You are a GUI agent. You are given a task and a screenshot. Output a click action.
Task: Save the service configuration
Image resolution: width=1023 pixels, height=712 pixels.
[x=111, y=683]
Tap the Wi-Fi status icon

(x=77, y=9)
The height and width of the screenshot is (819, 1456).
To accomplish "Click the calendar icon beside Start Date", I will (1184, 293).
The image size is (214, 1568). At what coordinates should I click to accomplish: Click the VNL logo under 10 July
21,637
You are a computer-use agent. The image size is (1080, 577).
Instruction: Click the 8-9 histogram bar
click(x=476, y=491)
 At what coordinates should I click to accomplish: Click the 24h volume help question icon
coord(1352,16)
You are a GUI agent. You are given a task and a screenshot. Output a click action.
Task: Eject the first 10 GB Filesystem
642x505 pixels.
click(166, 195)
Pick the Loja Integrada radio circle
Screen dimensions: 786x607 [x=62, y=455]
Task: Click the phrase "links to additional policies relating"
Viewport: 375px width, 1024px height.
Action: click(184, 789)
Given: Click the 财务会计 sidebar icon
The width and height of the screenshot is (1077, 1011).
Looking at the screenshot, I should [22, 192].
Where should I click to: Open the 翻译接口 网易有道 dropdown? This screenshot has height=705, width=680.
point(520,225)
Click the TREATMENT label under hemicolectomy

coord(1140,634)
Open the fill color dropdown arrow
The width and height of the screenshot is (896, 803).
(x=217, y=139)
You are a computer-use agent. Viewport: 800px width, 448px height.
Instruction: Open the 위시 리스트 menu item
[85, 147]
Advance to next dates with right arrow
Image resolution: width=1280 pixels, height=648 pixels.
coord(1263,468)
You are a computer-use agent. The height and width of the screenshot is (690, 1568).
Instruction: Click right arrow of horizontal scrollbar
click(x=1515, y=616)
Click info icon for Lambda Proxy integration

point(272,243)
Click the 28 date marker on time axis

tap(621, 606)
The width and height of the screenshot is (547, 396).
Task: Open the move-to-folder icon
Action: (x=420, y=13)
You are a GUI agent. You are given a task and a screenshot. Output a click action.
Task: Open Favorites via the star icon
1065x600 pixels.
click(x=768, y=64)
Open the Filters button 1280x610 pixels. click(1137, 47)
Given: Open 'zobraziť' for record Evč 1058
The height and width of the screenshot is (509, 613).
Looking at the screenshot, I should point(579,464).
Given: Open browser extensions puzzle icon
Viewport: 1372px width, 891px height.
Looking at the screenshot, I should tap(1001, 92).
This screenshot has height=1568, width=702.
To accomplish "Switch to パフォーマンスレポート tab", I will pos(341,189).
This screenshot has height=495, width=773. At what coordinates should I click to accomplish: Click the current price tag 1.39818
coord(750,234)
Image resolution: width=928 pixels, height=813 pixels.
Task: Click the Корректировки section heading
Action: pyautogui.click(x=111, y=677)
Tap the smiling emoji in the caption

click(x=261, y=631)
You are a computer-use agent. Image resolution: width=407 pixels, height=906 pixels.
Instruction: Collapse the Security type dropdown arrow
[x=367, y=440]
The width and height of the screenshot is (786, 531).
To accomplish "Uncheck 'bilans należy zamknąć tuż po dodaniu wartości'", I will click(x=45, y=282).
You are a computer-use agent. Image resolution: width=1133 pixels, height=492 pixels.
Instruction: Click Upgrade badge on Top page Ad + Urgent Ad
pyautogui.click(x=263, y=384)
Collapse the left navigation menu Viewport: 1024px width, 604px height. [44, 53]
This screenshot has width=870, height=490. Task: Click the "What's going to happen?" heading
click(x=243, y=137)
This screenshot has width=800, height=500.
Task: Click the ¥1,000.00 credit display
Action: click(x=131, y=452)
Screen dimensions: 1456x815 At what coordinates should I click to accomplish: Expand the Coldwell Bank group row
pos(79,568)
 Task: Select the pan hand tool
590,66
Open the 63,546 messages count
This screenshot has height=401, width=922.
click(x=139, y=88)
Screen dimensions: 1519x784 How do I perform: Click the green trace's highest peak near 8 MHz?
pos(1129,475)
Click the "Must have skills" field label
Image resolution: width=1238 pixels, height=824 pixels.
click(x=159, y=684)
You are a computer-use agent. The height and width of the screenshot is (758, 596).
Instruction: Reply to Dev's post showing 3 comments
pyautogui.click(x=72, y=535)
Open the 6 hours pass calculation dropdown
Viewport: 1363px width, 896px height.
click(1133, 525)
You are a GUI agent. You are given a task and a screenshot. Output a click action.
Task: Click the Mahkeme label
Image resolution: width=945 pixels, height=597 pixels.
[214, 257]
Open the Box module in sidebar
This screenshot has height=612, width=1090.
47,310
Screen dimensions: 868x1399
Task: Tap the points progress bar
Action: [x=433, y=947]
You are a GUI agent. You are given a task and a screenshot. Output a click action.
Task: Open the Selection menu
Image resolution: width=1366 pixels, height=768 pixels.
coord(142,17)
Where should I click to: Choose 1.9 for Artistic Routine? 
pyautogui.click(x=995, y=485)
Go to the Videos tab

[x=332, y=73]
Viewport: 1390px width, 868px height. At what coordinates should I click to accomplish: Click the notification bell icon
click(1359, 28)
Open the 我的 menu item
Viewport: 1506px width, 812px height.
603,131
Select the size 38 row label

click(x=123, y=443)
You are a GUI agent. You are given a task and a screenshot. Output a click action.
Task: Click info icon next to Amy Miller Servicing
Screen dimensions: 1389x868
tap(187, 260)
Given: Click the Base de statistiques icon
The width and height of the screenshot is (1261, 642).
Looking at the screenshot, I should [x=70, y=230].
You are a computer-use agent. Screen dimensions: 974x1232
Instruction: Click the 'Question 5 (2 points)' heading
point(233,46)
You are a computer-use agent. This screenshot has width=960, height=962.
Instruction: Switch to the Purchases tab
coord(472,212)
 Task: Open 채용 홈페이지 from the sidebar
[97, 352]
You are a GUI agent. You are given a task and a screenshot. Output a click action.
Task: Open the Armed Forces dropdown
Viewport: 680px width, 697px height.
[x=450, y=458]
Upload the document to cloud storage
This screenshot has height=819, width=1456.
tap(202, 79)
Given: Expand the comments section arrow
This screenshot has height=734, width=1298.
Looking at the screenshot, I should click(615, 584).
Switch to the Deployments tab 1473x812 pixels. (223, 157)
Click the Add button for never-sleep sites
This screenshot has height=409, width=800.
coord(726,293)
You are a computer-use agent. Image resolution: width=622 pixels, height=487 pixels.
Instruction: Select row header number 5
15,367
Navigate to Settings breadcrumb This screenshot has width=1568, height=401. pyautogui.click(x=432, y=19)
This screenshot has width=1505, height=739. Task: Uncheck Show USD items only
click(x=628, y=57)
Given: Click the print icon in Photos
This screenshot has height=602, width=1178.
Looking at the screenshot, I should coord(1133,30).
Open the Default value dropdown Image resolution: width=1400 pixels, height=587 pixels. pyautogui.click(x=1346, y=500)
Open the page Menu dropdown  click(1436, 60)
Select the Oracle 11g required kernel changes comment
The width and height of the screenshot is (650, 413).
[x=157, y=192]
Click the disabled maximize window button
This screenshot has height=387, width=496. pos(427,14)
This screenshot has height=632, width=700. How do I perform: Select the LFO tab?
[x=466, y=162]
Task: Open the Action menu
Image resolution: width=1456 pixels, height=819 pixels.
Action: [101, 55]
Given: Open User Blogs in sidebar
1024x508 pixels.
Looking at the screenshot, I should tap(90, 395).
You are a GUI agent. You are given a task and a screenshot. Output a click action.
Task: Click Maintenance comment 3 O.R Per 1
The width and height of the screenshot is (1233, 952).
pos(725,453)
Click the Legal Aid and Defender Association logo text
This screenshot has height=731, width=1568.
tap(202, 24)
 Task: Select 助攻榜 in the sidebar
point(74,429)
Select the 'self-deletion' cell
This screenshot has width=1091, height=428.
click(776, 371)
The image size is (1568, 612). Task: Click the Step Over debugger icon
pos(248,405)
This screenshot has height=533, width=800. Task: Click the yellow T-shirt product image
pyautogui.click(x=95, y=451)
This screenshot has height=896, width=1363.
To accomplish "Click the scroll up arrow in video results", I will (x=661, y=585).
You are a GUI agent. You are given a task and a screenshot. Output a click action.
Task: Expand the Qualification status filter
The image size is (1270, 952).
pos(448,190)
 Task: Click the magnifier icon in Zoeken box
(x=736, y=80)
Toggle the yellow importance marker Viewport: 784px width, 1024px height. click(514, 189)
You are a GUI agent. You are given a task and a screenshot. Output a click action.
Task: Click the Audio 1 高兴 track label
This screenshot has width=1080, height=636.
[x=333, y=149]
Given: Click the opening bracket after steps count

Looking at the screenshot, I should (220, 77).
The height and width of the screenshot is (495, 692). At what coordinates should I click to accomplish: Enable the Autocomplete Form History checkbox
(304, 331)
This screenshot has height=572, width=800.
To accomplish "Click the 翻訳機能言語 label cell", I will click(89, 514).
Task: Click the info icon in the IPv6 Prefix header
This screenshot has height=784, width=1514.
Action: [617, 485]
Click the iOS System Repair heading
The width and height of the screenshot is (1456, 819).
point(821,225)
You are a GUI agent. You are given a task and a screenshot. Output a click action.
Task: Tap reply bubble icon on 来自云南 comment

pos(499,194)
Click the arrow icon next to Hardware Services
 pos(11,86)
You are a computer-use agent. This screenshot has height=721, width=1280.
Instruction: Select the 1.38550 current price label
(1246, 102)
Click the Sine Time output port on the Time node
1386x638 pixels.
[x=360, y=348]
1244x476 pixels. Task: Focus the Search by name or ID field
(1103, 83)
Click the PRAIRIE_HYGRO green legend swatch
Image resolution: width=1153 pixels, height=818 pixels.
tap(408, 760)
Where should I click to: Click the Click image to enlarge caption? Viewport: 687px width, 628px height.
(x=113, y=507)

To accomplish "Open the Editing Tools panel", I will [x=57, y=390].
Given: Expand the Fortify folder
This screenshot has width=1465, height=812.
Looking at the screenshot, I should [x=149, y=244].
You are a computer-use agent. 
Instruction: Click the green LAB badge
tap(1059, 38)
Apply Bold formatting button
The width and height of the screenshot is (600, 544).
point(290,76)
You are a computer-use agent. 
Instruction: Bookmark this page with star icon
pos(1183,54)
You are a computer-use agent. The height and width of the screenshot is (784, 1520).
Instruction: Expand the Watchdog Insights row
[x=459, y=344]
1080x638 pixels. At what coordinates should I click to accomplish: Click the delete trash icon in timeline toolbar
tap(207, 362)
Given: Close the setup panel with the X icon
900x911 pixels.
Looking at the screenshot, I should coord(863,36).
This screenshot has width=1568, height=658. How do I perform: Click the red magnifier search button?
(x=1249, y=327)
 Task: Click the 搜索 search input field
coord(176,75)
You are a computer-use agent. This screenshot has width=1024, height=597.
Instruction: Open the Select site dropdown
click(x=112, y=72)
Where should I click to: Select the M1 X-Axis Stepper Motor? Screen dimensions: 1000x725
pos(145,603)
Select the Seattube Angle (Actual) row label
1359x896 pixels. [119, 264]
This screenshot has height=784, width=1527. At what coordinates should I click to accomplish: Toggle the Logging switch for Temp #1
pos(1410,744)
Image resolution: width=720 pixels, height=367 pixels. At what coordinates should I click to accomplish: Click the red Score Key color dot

GOAL -
Copy the lines of the listing above verbatim, beginning at the line that contains "This screenshot has height=784, width=1527." and stopping after the last line of the listing.

RESPONSE TO THIS EXERCISE -
This screenshot has height=784, width=1527. At what coordinates should I click to accomplish: Toggle the Logging switch for Temp #1
pos(1410,744)
Image resolution: width=720 pixels, height=367 pixels. At what coordinates should I click to accomplish: Click the red Score Key color dot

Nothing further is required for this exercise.